Ms. Moriuchi, who left the National Security Agency in 2017, began tracking the internet use of the North Korean elite two and a half years ago, a period that encompassed Mr. Trump’s confrontational approach to the North, the country’s missile launches and then the stalled diplomacy that has followed the president’s three meetings with Mr. Kim.

In 2017, Ms. Moriuchi could easily see the content of the North Korean elite’s searches, most of which appeared to be for leisure: While ordinary North Koreans have access only to a restricted, in-country version of the internet, the country’s leaders and their families downloaded movies, shopped and browsed the web on nights and weekends.
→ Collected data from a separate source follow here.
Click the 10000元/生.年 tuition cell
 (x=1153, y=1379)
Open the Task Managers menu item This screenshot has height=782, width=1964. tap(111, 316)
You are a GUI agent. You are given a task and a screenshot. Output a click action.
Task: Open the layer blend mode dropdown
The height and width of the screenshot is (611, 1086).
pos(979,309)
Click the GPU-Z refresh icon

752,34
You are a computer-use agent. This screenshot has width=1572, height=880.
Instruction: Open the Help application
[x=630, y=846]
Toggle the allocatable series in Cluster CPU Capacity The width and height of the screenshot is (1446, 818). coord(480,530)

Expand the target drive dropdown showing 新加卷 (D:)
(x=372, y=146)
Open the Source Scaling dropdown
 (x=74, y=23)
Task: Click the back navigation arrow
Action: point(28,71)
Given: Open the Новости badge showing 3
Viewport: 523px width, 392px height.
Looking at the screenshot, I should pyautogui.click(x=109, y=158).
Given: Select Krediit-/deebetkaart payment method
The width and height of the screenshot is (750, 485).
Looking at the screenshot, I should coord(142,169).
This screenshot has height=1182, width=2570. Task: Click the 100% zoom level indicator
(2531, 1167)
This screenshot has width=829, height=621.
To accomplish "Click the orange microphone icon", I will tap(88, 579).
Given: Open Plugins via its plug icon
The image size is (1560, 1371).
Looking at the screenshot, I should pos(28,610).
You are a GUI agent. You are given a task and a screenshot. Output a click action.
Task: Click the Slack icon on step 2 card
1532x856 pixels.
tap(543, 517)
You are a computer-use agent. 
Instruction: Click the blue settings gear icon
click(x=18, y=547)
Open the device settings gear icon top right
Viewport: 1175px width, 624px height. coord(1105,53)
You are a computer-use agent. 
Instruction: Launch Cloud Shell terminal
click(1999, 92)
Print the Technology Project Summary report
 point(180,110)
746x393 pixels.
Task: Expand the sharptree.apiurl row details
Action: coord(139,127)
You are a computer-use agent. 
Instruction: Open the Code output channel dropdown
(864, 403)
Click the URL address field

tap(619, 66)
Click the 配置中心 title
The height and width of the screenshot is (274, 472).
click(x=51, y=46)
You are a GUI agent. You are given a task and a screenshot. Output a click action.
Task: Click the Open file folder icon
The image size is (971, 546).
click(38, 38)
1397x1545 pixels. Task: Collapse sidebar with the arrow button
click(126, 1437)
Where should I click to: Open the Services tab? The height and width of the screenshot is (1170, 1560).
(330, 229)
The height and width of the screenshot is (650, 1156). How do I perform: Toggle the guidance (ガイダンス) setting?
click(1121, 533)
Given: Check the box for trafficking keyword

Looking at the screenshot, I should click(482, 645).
But that has changed. Internet use has surged during office hours, suggesting the leadership is now using its internal networks the same way the West does: conducting daily government and private business. Now the country has developed its own version of a “virtual private network,” a technique to tunnel through the internet securely that has long been used by Western businesses to secure their transactions.

Meanwhile, the country’s efforts to encrypt data and hide its activities on the web have become far more sophisticated. And through a network of students, many in China and India, the North has learned how to exploit data that could improve its nuclear and missile programs.

The largely home-built effort to hide traffic, the report concluded, was being used to steal “data from the networks of unsuspecting targets, or as a means of circumventing government-imposed content controls.” Such methods have long been used by Chinese and Russian hackers, often working for intelligence agencies.

The North has managed to surprise the world before with its digital savvy: In November 2014, its devastating cyberattack on Sony Pictures Entertainment in an effort to kill “The Interview,” a comedy about two bumbling journalists sent by the C.I.A. to kill Mr. Kim, exposed American digital vulnerabilities. That was followed by a bold effort to steal nearly $1 billion from the Bangladesh central bank through the international financial settlement system called SWIFT. Other central bank attacks followed.

North Korea’s most famous cyberattack, using code called WannaCry, disabled the British health care system for days and created havoc elsewhere. It was based on vulnerabilities that had been stolen from the National Security Agency, and published by a group that called itself the Shadow Brokers. American officials have never publicly acknowledged their inadvertent role in fueling the attacks.